EXERCISE BRIEF >> Rewrite the stretch from "Choose the flaming wolf calling card" through "(x=79, y=882)" with "frozen" substituted for "flaming" and nothing else changed. Leave the pictures out of your answer.

Items for locating words and elements
— BEGIN —

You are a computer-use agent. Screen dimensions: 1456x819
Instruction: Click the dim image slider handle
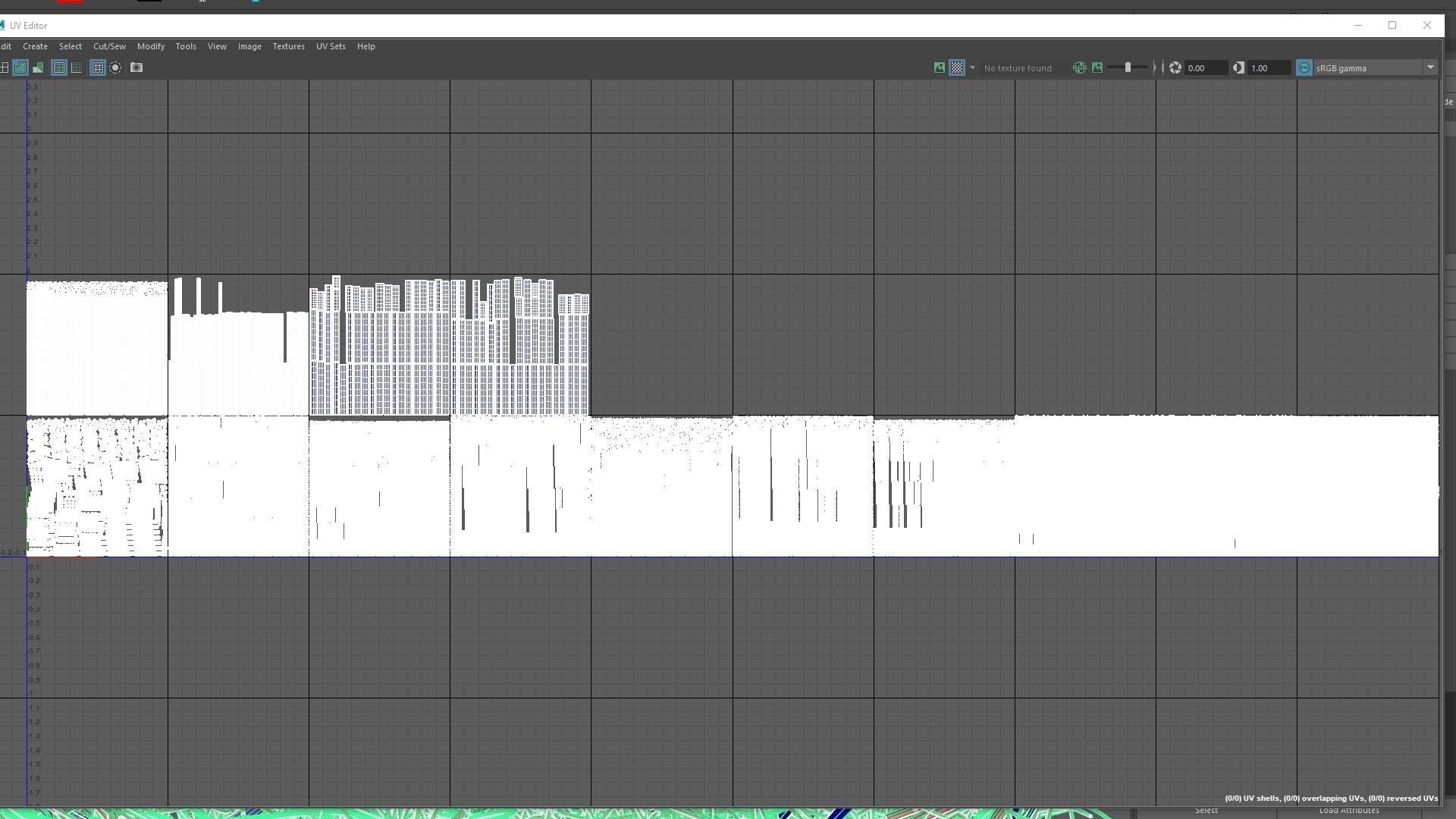point(1128,67)
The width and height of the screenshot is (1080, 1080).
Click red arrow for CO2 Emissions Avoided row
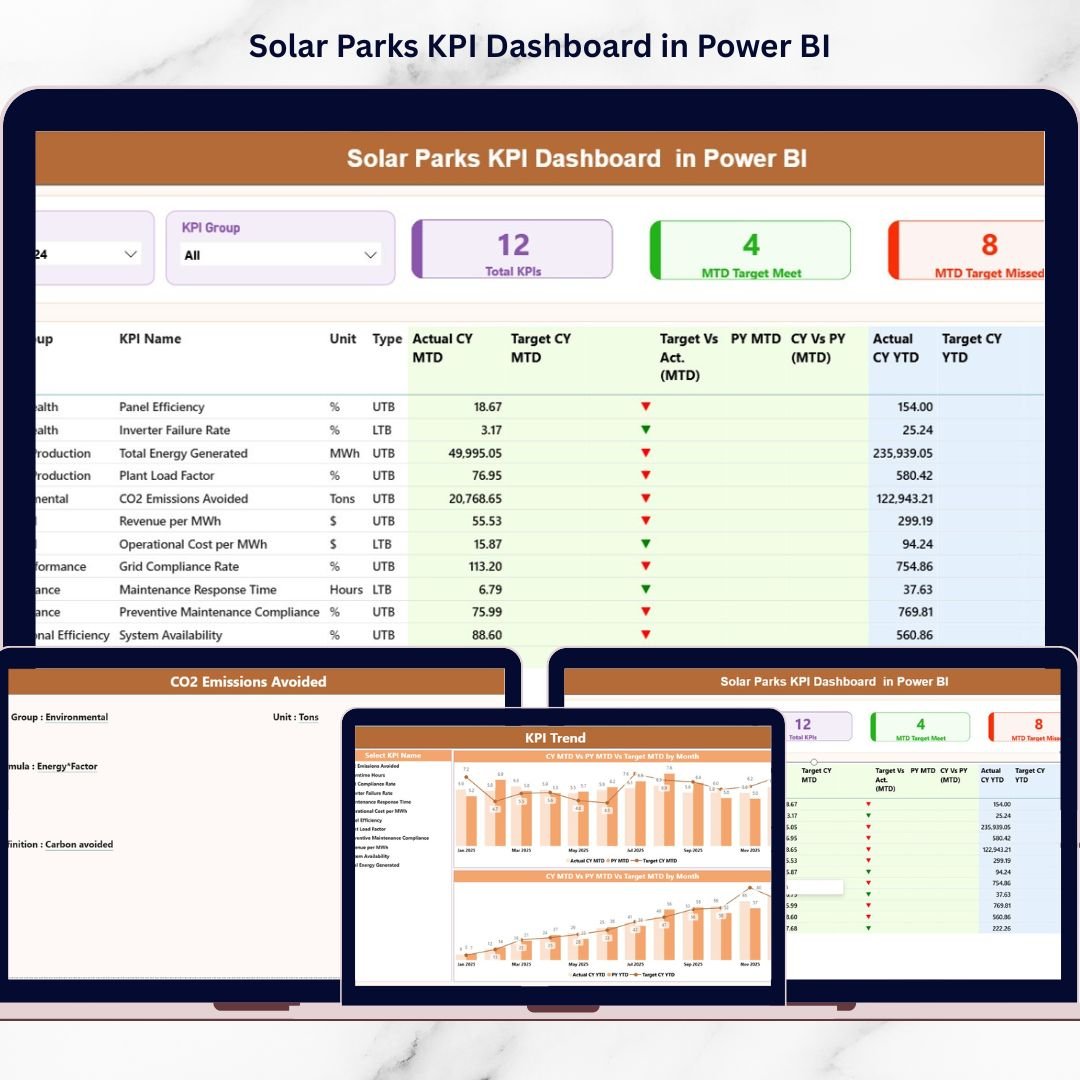click(645, 498)
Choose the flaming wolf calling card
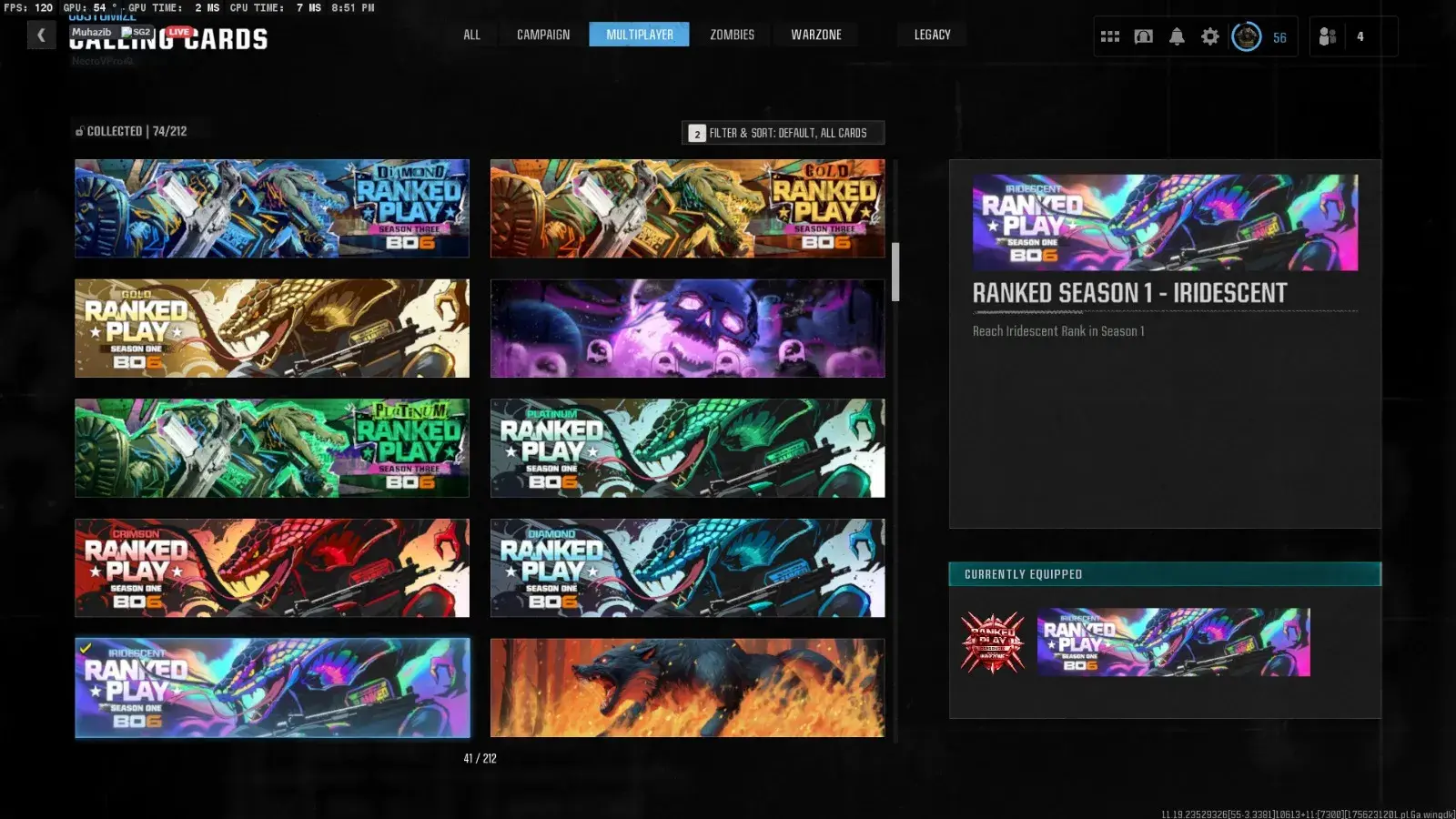Screen dimensions: 1456x819 coord(687,688)
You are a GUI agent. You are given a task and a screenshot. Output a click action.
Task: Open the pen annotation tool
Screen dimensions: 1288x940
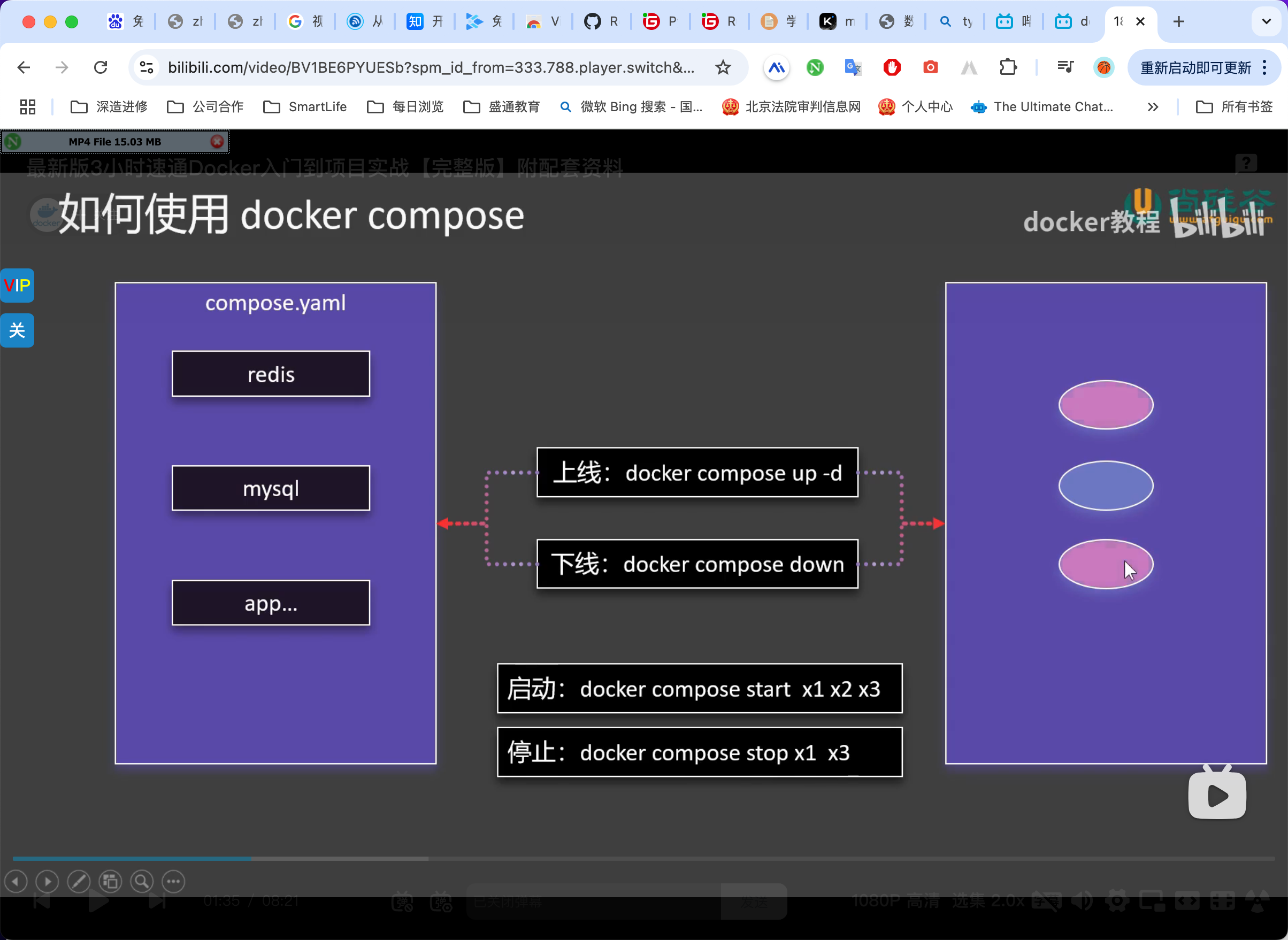(x=79, y=882)
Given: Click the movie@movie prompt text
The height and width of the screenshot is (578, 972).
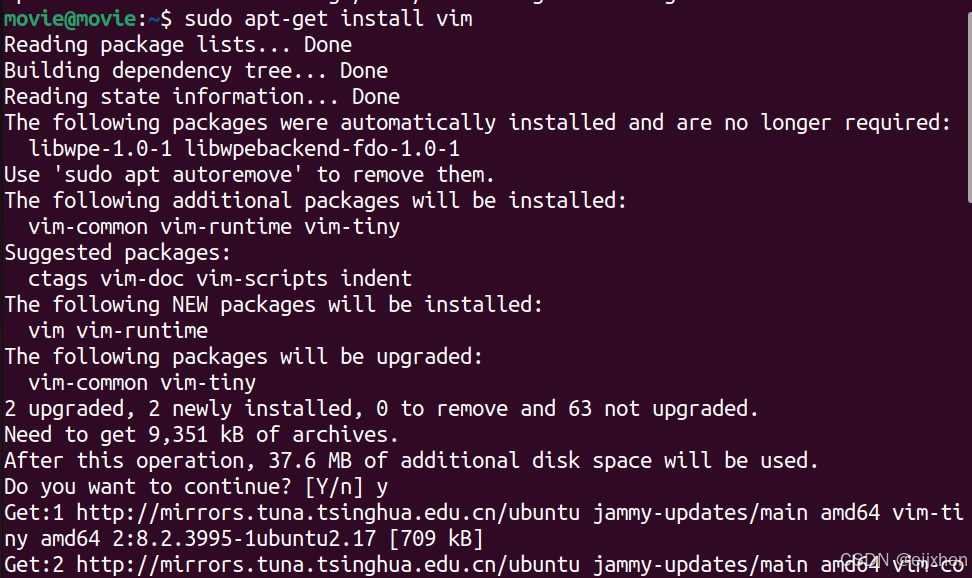Looking at the screenshot, I should [x=70, y=19].
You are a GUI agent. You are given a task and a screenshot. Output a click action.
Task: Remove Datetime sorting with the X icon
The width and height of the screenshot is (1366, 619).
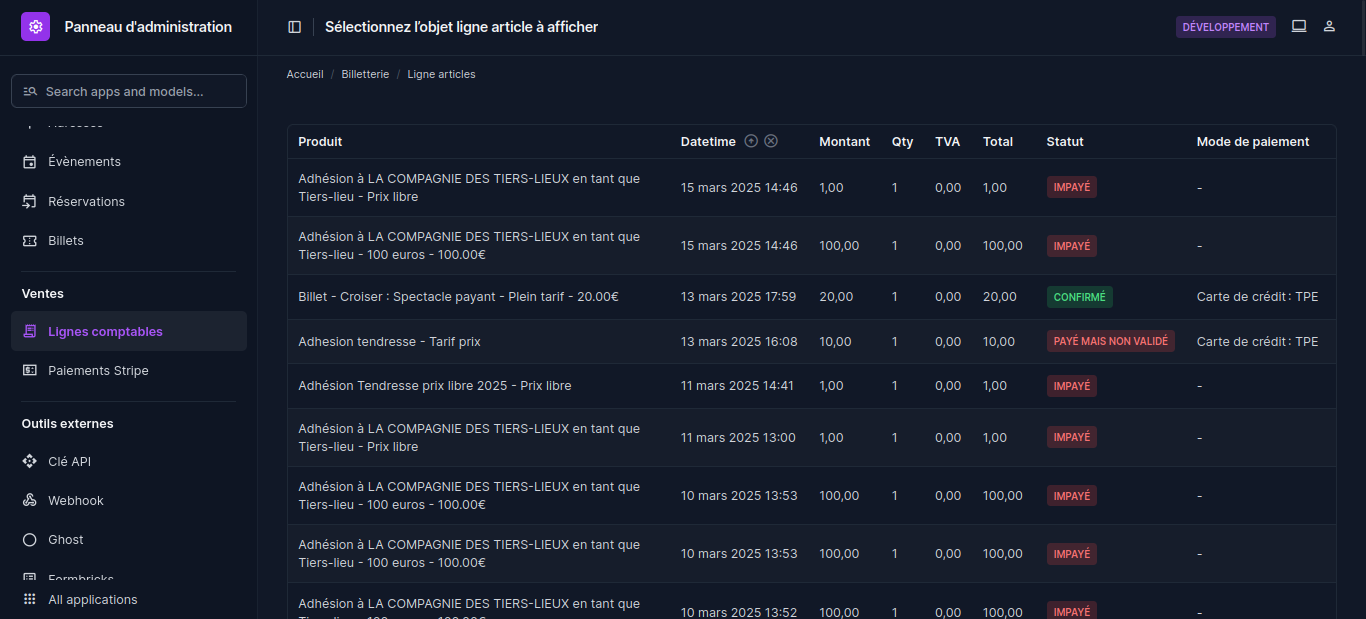[x=771, y=141]
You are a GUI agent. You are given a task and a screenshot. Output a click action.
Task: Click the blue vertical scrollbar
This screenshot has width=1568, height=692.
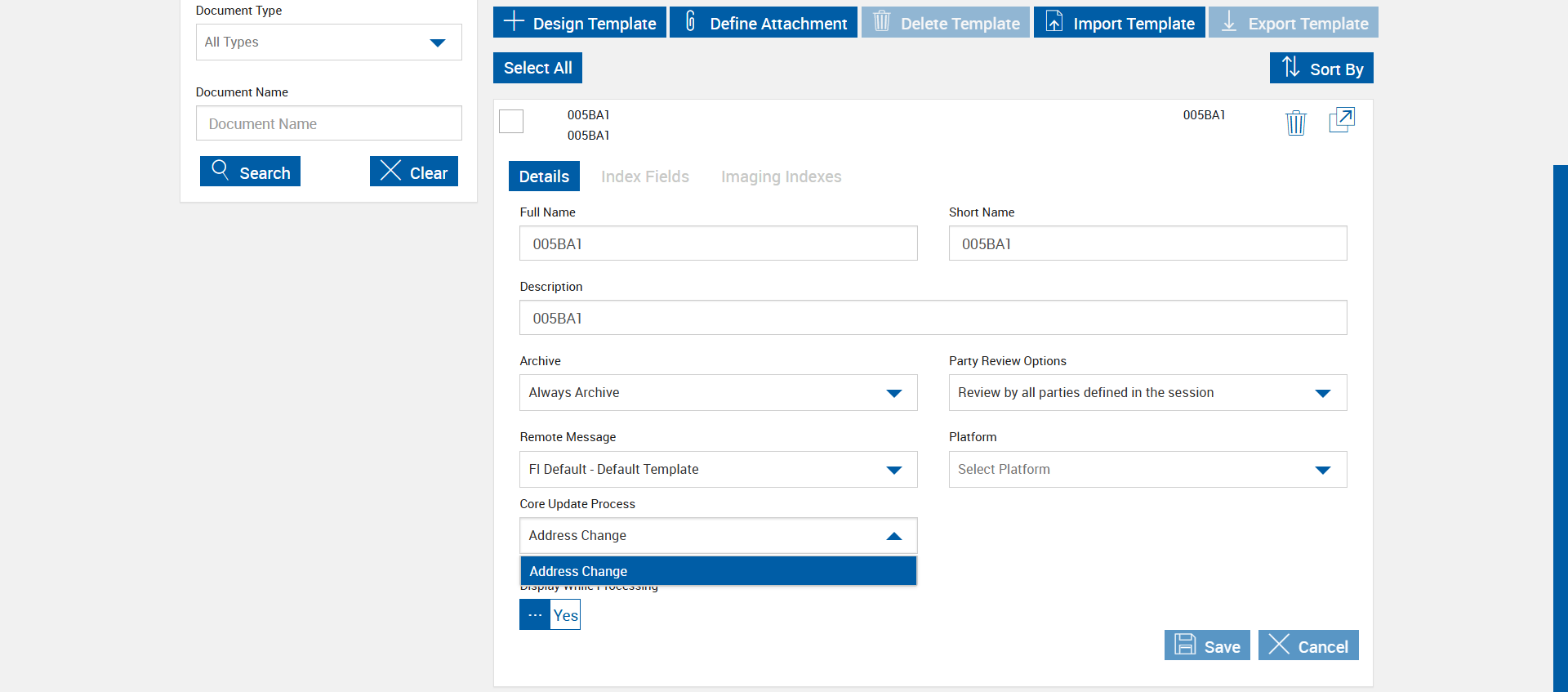click(1560, 425)
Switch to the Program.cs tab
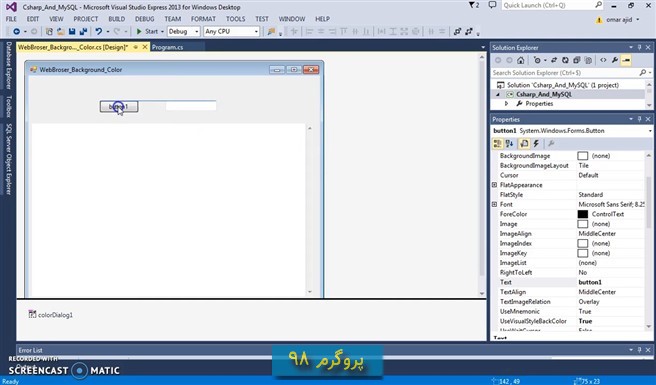 coord(167,47)
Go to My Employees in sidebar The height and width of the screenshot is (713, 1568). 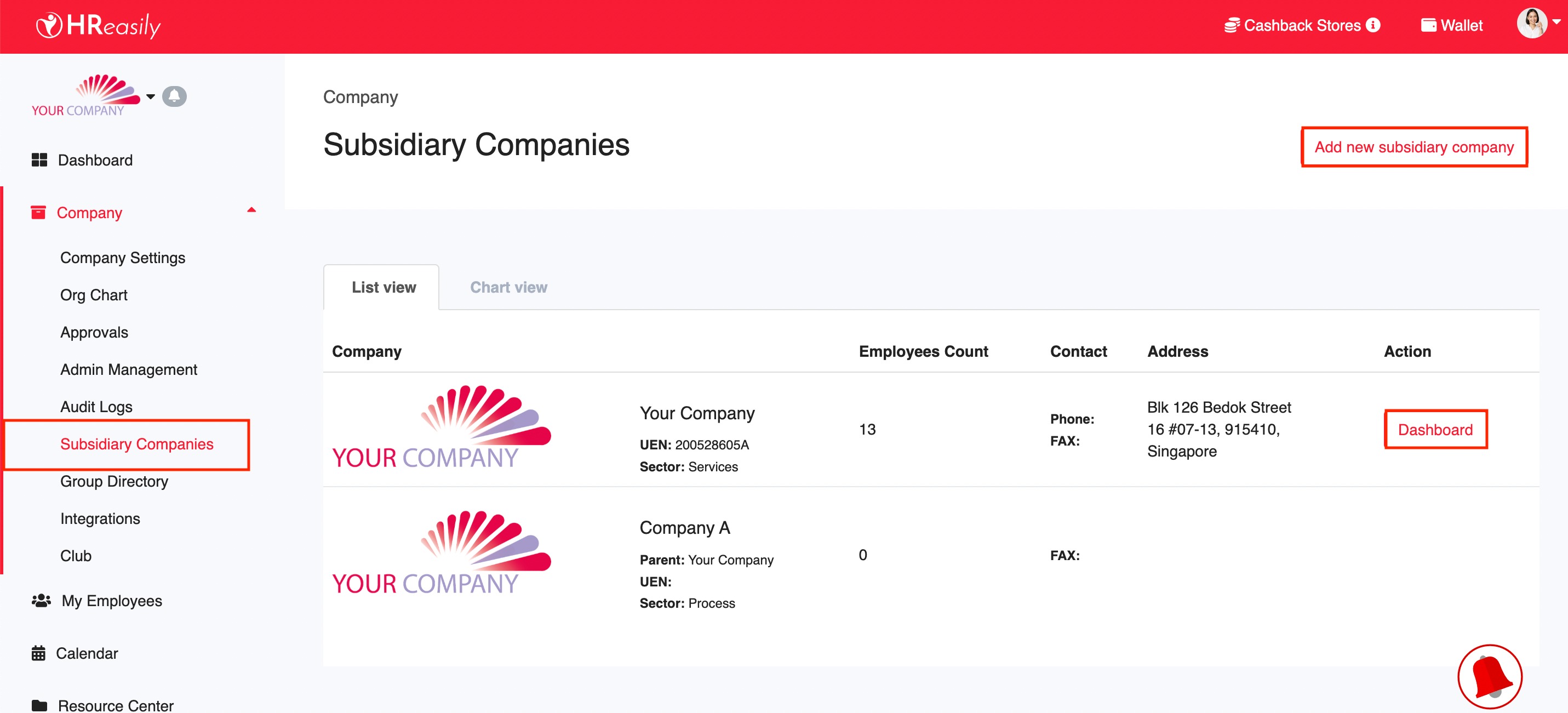click(x=111, y=600)
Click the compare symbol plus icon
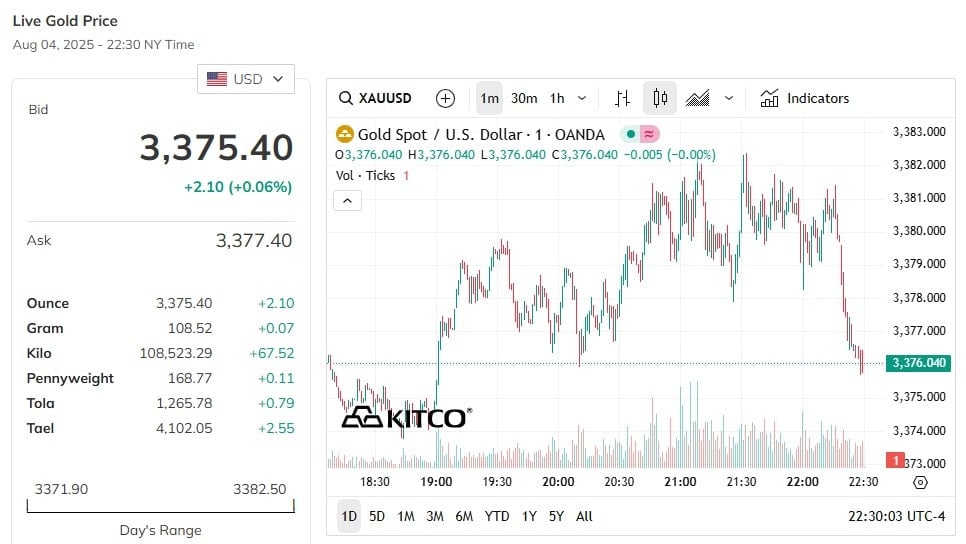This screenshot has height=544, width=966. 445,99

— END —

TASK RESULT >>
Choose the frozen wolf calling card
Screen dimensions: 1456x819 coord(687,688)
You are a GUI agent. You are given a task and a screenshot. Output a click action.
Task: Open the pen annotation tool
Screen dimensions: 1288x940
(x=79, y=882)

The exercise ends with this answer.